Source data
Start of Block

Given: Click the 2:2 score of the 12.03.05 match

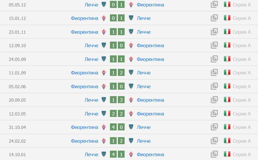Looking at the screenshot, I should [x=117, y=113].

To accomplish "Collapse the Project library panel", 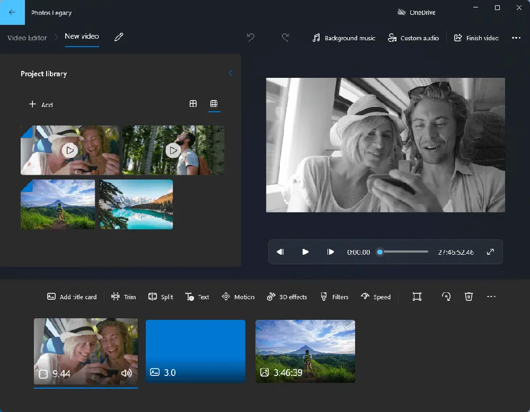I will click(231, 73).
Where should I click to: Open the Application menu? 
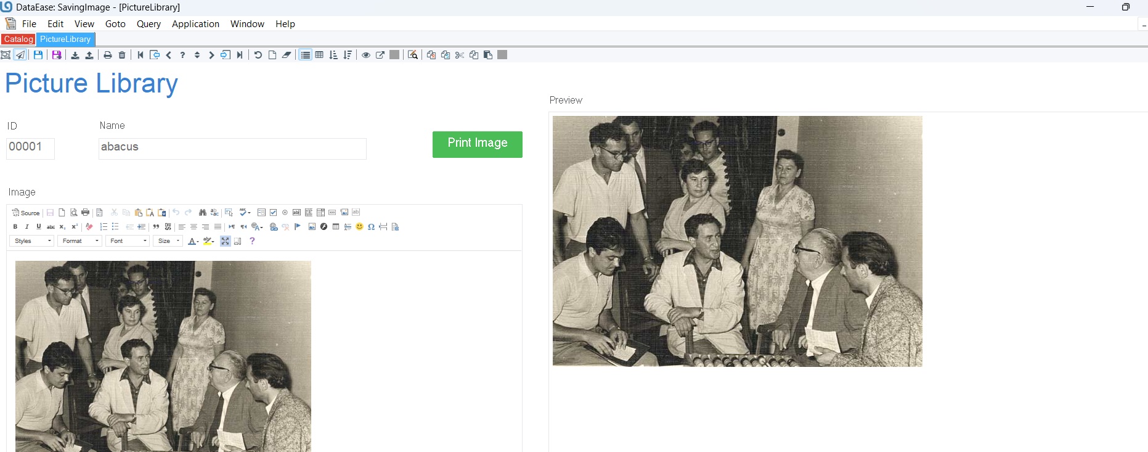pos(195,24)
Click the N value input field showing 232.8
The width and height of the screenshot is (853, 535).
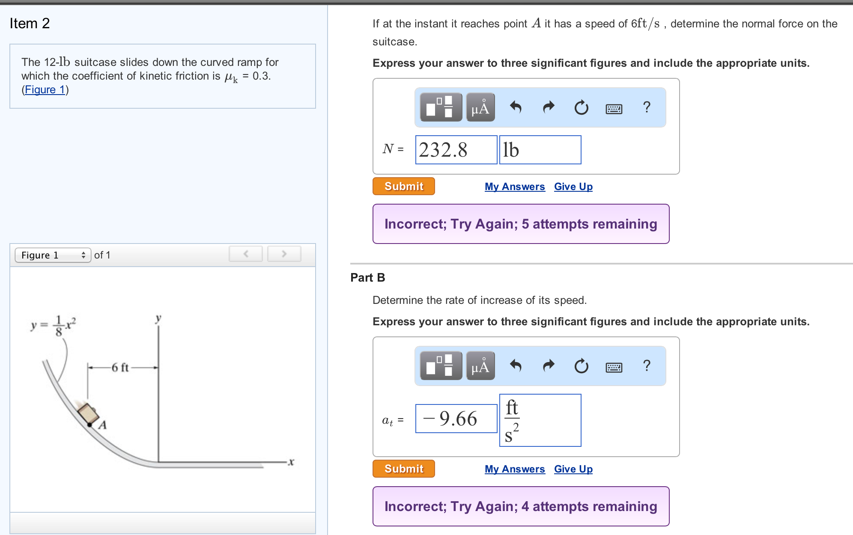[x=456, y=150]

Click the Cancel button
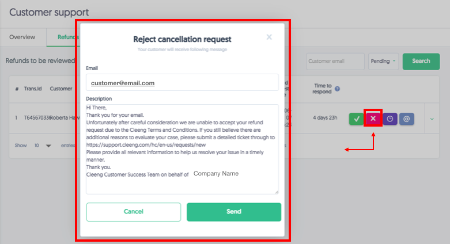[x=134, y=212]
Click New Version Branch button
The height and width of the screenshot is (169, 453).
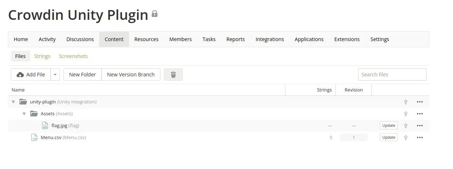(131, 75)
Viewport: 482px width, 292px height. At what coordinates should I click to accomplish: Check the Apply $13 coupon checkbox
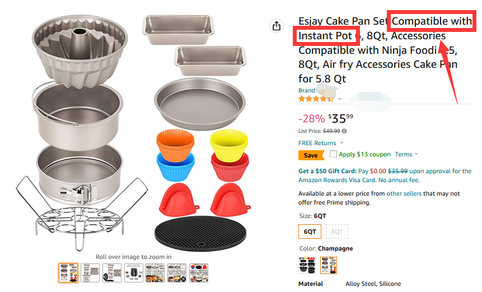[x=334, y=154]
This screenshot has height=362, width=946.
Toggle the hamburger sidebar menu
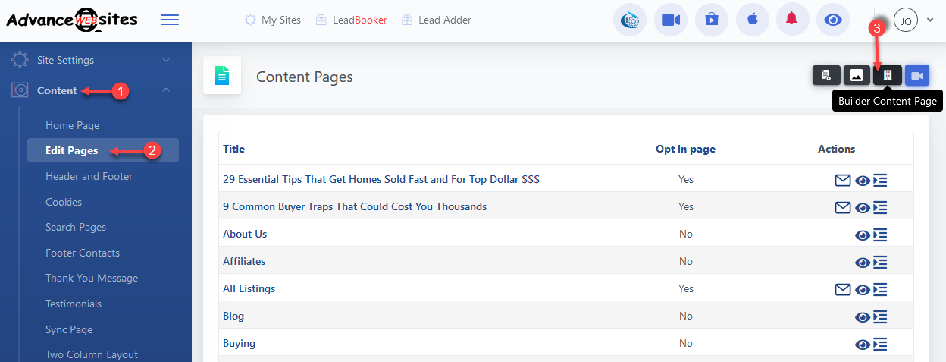[170, 20]
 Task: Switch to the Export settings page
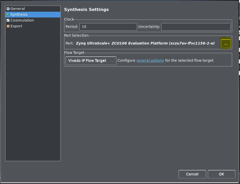click(x=16, y=26)
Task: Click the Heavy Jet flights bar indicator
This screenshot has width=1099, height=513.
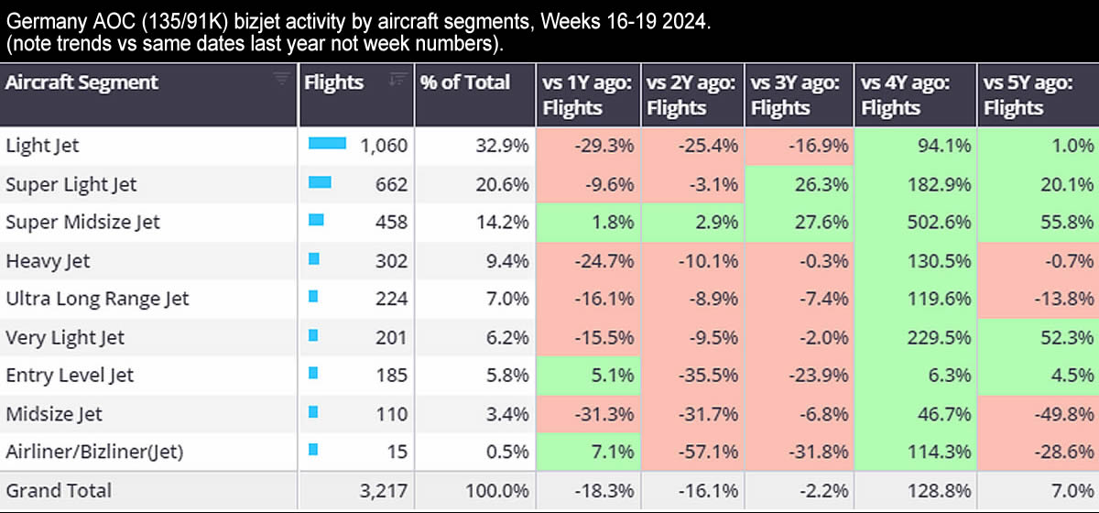Action: [313, 260]
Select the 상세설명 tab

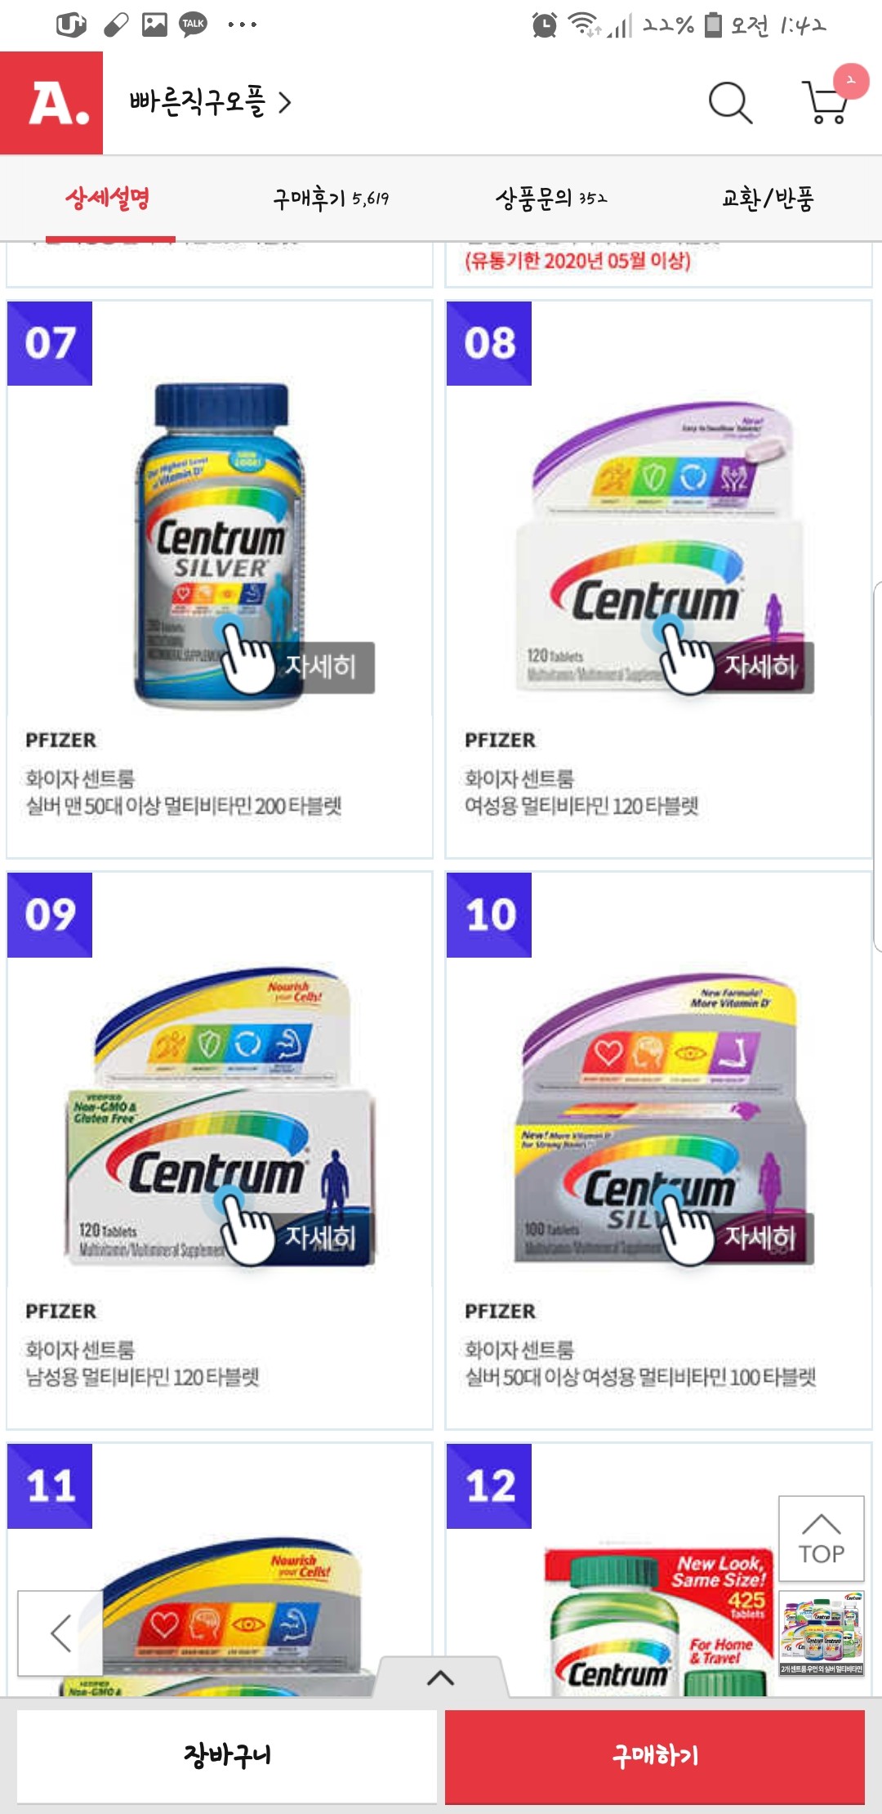[x=108, y=199]
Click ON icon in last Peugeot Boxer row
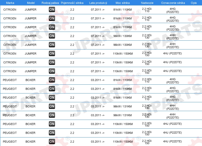This screenshot has width=202, height=146. tap(52, 142)
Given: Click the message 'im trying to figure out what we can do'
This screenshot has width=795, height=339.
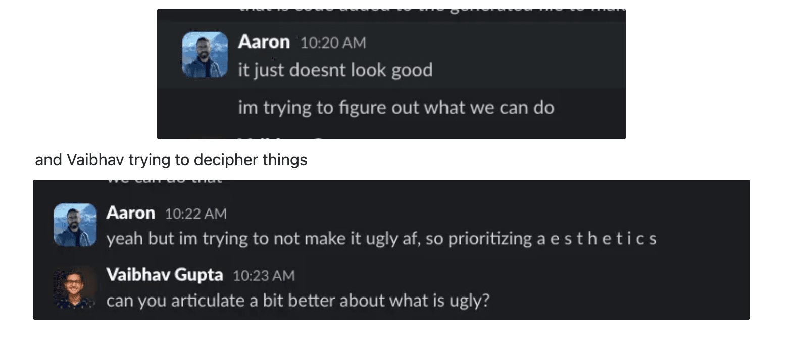Looking at the screenshot, I should tap(397, 107).
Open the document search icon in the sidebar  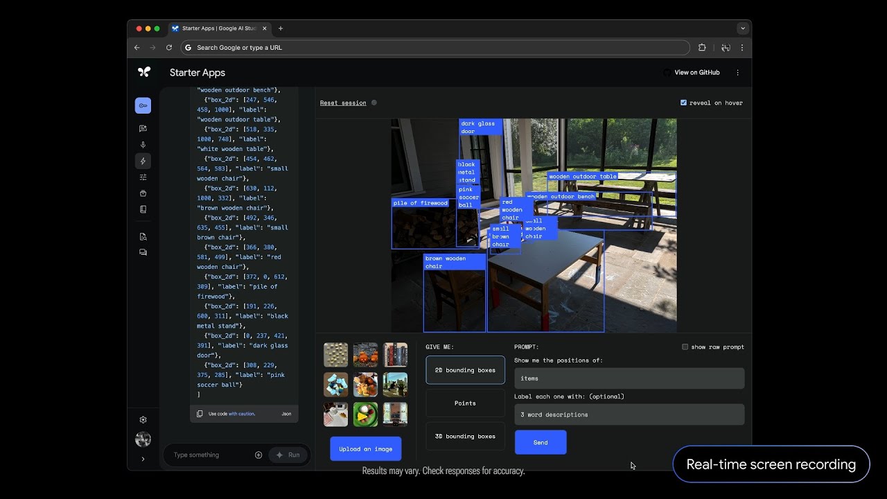pyautogui.click(x=143, y=236)

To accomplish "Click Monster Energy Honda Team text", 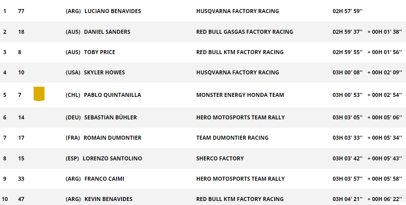I will click(240, 95).
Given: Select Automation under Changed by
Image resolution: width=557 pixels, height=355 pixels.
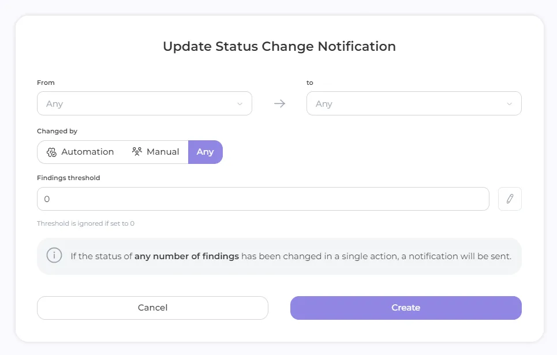Looking at the screenshot, I should [x=80, y=152].
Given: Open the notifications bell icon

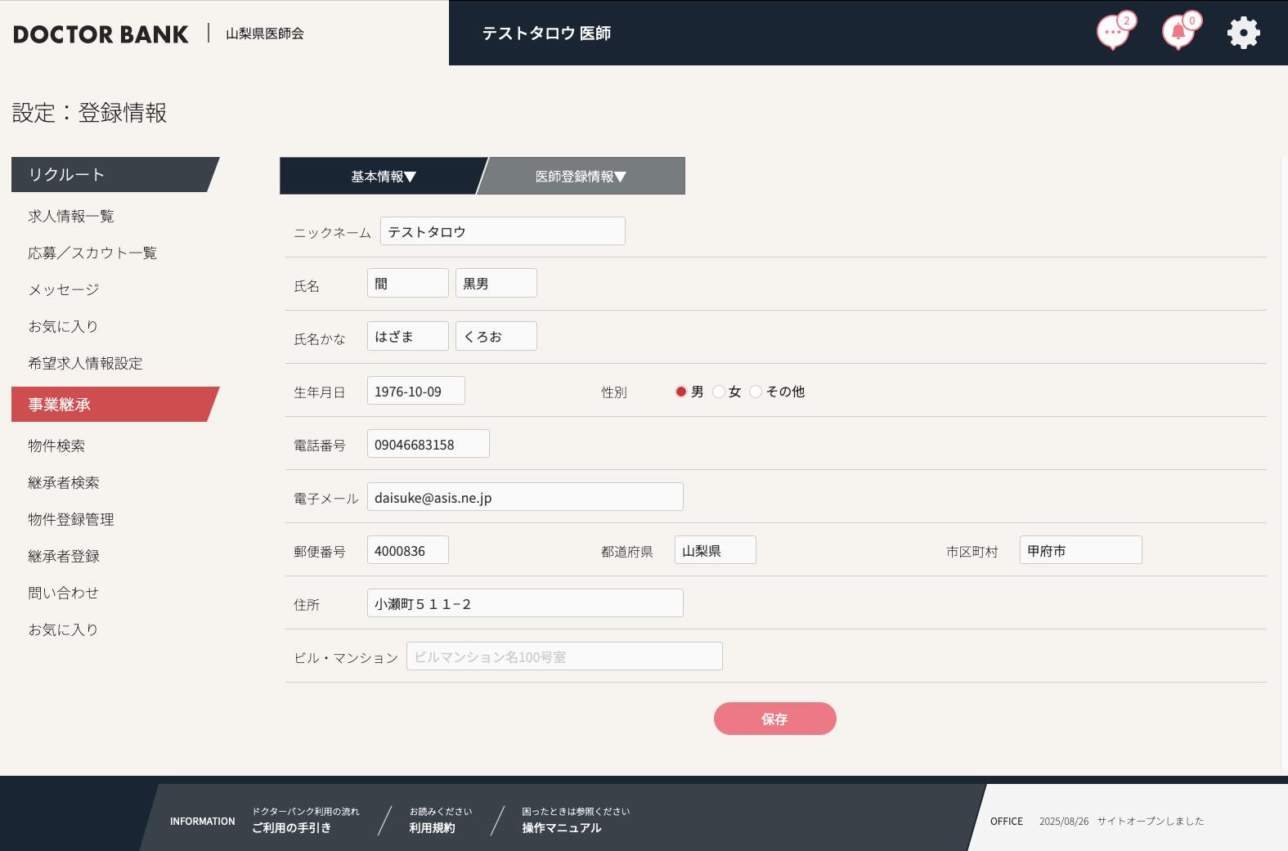Looking at the screenshot, I should [x=1178, y=33].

End of Block

* _Task goal_: Give exactly the lines above that run from the line with "Click the Cancel button" to the line with "Task: Click the", both included, leaving every picture out.

* _Your solution_:
Click the Cancel button
[x=134, y=212]
Click New Version Branch button
The height and width of the screenshot is (169, 453).
(131, 75)
Viewport: 482px width, 292px height. At what coordinates should I click to accomplish: Check the Apply $13 coupon checkbox
[x=334, y=154]
This screenshot has height=362, width=946.
Toggle the hamburger sidebar menu
[170, 20]
 Task: Switch to the Export settings page
click(x=16, y=26)
Task: Click the Heavy Jet flights bar indicator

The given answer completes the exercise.